— start of SOURCE DATA —

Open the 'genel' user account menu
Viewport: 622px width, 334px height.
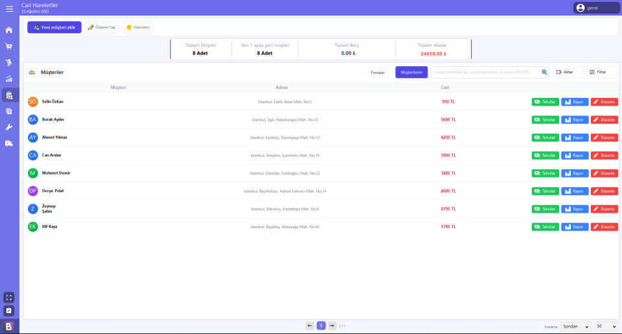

— end of SOURCE DATA —
— start of SOURCE DATA —

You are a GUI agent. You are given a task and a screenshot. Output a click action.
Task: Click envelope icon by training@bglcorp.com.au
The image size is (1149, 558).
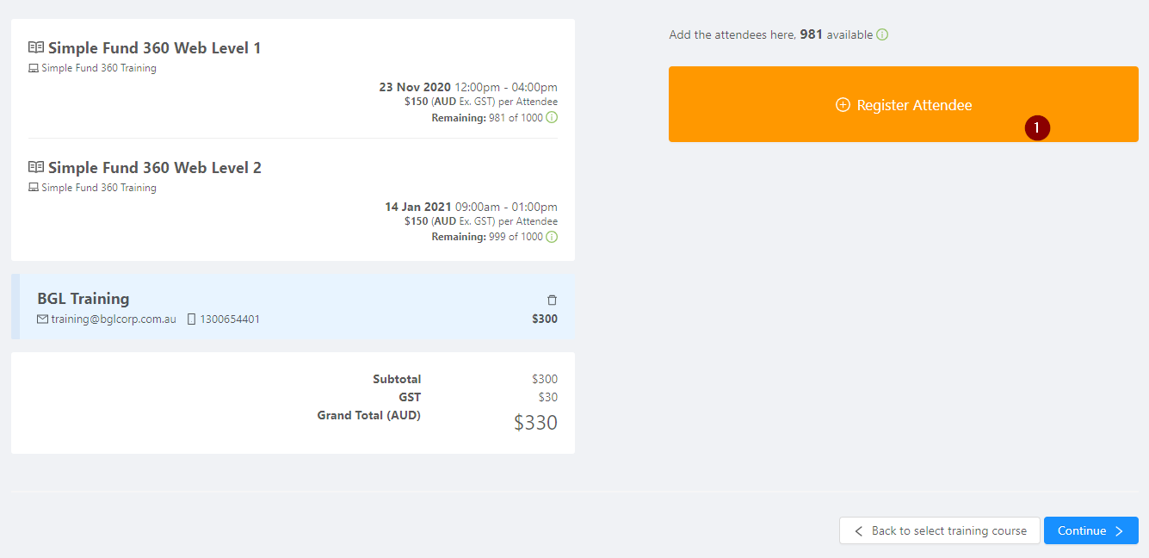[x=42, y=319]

— end of SOURCE DATA —

• [GIVEN REQUEST]:
Copy the data word for word, from the line containing "Open the 'genel' user account menu" through the line containing "Viewport: 622px width, 334px height.", with both of those lines included.

• [PROBLEM SOLUTION]:
Open the 'genel' user account menu
Viewport: 622px width, 334px height.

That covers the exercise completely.